§ DIRECTIONS FOR THIS TASK: The lines to copy from the data below are those that hold the string "label".

^^^^

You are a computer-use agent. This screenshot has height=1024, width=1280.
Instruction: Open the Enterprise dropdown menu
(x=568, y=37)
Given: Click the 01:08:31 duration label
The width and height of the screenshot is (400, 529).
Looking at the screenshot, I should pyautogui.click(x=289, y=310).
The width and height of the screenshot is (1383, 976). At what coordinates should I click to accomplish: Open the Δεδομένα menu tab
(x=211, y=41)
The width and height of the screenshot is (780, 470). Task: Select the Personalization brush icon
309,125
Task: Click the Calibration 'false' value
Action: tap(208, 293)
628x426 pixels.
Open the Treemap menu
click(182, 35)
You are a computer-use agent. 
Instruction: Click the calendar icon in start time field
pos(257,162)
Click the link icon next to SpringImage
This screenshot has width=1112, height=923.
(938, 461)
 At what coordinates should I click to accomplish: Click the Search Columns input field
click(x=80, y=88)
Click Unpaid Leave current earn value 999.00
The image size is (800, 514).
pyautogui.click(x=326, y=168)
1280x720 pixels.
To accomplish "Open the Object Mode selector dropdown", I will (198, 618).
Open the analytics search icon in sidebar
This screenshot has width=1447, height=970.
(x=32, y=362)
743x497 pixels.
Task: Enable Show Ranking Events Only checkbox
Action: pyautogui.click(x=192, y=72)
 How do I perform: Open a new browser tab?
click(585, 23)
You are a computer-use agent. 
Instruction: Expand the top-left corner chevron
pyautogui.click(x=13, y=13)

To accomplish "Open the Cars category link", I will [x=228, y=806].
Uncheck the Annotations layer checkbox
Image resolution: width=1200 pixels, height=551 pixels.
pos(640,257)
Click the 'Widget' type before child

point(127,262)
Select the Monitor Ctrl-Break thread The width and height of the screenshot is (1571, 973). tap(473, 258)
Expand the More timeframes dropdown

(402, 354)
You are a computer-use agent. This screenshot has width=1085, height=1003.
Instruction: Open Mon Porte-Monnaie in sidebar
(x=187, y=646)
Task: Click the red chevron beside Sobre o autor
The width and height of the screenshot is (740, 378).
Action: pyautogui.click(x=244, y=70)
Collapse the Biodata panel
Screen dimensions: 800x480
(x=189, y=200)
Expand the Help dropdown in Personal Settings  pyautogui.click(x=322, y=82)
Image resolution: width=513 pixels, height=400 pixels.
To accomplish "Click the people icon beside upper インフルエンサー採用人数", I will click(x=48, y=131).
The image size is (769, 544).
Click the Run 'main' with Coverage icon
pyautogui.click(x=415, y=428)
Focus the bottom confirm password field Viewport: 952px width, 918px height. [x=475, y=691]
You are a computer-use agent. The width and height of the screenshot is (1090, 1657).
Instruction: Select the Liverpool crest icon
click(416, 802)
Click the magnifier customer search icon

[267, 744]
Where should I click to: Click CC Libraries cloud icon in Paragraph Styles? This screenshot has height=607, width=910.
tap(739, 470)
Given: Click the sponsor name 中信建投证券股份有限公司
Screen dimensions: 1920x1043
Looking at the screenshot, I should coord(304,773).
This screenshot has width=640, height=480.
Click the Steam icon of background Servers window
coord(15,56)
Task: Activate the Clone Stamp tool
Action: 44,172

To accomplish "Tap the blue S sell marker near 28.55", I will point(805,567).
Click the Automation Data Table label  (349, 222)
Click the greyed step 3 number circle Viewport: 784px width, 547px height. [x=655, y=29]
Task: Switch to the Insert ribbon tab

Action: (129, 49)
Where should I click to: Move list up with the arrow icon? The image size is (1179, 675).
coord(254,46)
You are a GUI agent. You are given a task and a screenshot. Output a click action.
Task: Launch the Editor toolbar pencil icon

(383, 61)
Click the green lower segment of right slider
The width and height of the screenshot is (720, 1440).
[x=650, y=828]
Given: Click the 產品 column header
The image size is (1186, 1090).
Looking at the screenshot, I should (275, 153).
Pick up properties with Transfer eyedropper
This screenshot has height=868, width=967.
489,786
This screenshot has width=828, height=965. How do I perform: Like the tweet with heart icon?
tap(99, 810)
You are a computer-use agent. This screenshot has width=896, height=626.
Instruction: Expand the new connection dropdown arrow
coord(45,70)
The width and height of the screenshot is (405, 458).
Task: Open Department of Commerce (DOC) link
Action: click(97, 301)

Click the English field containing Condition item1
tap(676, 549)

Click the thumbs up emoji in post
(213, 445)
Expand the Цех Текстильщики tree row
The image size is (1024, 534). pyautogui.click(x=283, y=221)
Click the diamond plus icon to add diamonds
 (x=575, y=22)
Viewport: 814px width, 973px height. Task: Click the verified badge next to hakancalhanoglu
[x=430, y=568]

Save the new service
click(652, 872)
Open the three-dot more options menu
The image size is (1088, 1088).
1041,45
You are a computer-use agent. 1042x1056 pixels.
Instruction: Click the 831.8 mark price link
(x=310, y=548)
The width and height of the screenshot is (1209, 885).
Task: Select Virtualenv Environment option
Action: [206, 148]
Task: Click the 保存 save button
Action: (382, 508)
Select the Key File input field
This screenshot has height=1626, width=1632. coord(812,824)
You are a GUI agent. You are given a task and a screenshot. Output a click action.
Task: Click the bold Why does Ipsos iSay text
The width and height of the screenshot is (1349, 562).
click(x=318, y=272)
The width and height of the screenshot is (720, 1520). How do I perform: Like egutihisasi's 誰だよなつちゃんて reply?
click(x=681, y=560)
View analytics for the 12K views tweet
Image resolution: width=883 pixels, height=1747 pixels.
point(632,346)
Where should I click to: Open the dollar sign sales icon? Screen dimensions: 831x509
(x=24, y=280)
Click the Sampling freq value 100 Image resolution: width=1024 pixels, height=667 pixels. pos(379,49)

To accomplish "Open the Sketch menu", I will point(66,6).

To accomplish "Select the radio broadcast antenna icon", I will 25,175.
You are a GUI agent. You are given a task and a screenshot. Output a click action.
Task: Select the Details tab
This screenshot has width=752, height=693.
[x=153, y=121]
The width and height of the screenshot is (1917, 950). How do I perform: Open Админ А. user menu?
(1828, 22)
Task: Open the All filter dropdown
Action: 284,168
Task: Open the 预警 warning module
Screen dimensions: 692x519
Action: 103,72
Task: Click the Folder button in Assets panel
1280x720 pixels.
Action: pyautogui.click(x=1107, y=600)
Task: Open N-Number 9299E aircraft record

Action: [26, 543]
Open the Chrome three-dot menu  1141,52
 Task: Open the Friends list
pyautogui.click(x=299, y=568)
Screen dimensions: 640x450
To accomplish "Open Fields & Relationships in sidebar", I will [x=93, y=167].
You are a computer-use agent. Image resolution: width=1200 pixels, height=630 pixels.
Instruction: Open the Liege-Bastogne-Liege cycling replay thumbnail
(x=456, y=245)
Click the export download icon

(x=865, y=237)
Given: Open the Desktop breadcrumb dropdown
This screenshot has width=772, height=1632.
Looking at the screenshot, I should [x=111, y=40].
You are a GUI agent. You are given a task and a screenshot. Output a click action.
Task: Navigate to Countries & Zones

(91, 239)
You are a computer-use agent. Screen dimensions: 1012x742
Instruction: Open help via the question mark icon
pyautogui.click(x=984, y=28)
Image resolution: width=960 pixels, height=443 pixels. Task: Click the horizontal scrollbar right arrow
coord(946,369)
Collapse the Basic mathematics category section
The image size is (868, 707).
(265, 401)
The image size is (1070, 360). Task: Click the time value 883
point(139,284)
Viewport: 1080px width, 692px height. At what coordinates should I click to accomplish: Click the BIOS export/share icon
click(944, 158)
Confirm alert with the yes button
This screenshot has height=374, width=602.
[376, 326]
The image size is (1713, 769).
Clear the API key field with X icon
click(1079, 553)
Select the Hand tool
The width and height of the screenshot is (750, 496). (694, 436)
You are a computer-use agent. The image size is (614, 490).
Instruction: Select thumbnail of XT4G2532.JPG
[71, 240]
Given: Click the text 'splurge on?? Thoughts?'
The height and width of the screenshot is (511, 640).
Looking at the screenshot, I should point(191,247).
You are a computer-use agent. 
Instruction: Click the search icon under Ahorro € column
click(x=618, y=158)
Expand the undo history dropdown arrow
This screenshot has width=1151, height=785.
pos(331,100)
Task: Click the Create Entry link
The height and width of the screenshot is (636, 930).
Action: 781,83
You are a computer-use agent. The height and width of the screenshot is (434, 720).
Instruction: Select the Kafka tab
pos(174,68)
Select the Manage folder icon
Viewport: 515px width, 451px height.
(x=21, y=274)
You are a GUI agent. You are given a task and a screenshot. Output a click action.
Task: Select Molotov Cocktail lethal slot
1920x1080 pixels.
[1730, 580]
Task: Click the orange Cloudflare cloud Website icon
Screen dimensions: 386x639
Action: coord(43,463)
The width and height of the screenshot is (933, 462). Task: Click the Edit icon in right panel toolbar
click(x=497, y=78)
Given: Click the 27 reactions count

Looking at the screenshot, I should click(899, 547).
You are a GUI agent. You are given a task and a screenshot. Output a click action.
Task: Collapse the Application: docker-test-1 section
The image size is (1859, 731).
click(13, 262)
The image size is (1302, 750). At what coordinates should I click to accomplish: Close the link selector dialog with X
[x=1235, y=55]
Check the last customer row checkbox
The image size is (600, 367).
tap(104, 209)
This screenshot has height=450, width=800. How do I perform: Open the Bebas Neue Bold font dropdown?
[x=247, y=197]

^^^^

§ COMPLETED EXERCISE:
Given: Click the 01:08:31 duration label
Click the Automation Data Table label  (349, 222)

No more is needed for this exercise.